## Written instruction
Please copy the review of The Purge, starting with "Like so many" and going on through "DUHdududadah... Dududdadah... DaDududaha.", and swap "Carpenter" for "John Carpenter".

## Text
In other words, despite a novel premise it just falls back on trite civics lessons, it all but ends with the cast wagging their fingers at you for allegedly enjoying the carnage. But unlike say FUNNY GAMES there's nothing at play behind the bourgeois pose, so the wife is a hot, willowy shoulder length hair brunette thing (Leana Headey) in perfectly-fitting white slacks that compliment her perfectly round long-stemmed burgundy wine glass, like she was ordered out of a West Elm catalog, and of course the dad is Ethan Hawke--say no more (only Linklater seems to know how to wake him)--and the nerdy liberal likes to build robot cameras on wheels, so you just know those things are going to come through in a climactic moment later on. There are some nice touches like people putting blue flowers on their porches in honor of the Purge (a kind of Christmas tree for state-sanctioned murder!) and good use of 'tick-tock momentum,' but the shots of masked figures standing silently in the dark backgrounds are by now cliche, and the plot's over-reliance on Voight-Kampf empathy test double fake-out machina climaxery is groan-inducing. FEAR tread a similar climactic territory and bravely stepped outside itself to kick gonzo bananas ass, and that movie was ten times better for the presence of Mark Wahlberg playing up the animus core of the sexual anxiety dread of it all. That film was bright enough to realize the villain needs to be the star. He only gets one night a year to make it work, and so this one night he's the fucking star not you, Ethan!! RAARRGHGHH!
And that's the kind of animus dread the film needs. If, for example, one of the liberal family members had been all keen to do some killing of their own, there might be some counter-currents to the lefty posturing; but there aren't, and sp the only character worth a damn is the main villain played with eerie grace by Rhys Wakefield (he's Australian, no surprise considering his Heath Ledger-ish psycho flair) and he's shut out of the house for most of the film, because you know, the film presumes we'd rather hang with dad than run amok on mischief night. And the idea that Hawke could outslug him in the finale is offensive.
Like so many 'weaker' versions of this story, THE PURGE confuses 'true' morality with hippie do-goodism. Ethan Hawke and writer-director James DeMonaco are trying to make an EL DORADO to go with their RIO BRAVO that was their ASSAULT ON PRECINCT 13 remake. Dude, you ain't never gonna touch the Carpenter or the Hawks! Carpenter's 1978 original ASSAULT was made on no money but oh, that awesome electronic score, and the realization of true morality, which is a code expressed between people via cigarettes and dwindling shell supplies not finger-wagging and hand-wringing. Dududadah... DUHdududadah... Dududdadah... DaDududaha.

## Dataset excerpt

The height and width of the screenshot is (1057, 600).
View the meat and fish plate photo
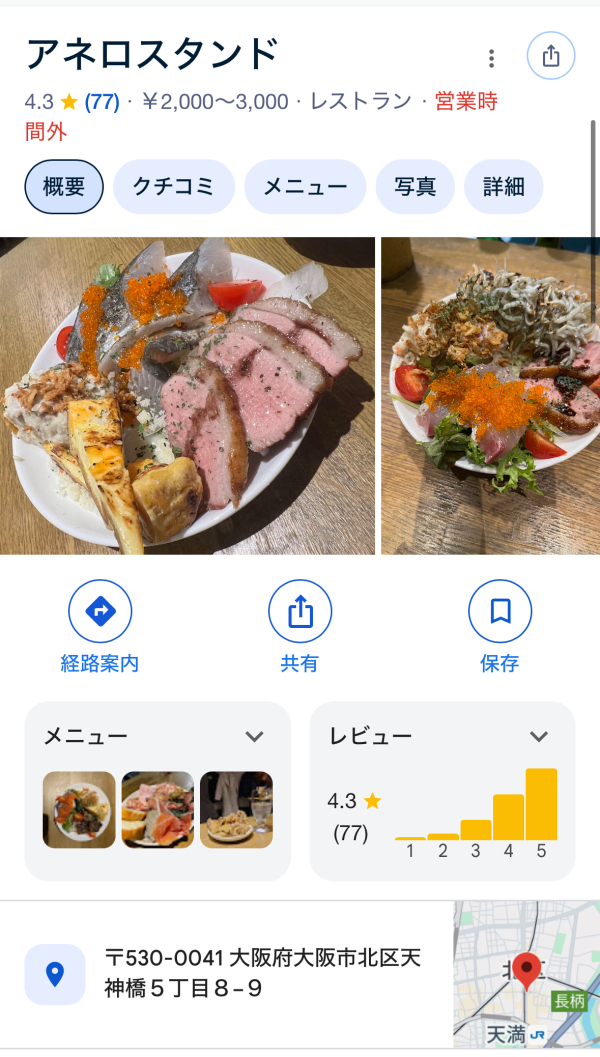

## Solution to this task
Like so many 'weaker' versions of this story, THE PURGE confuses 'true' morality with hippie do-goodism. Ethan Hawke and writer-director James DeMonaco are trying to make an EL DORADO to go with their RIO BRAVO that was their ASSAULT ON PRECINCT 13 remake. Dude, you ain't never gonna touch the John Carpenter or the Hawks! John Carpenter's 1978 original ASSAULT was made on no money but oh, that awesome electronic score, and the realization of true morality, which is a code expressed between people via cigarettes and dwindling shell supplies not finger-wagging and hand-wringing. Dududadah... DUHdududadah... Dududdadah... DaDududaha.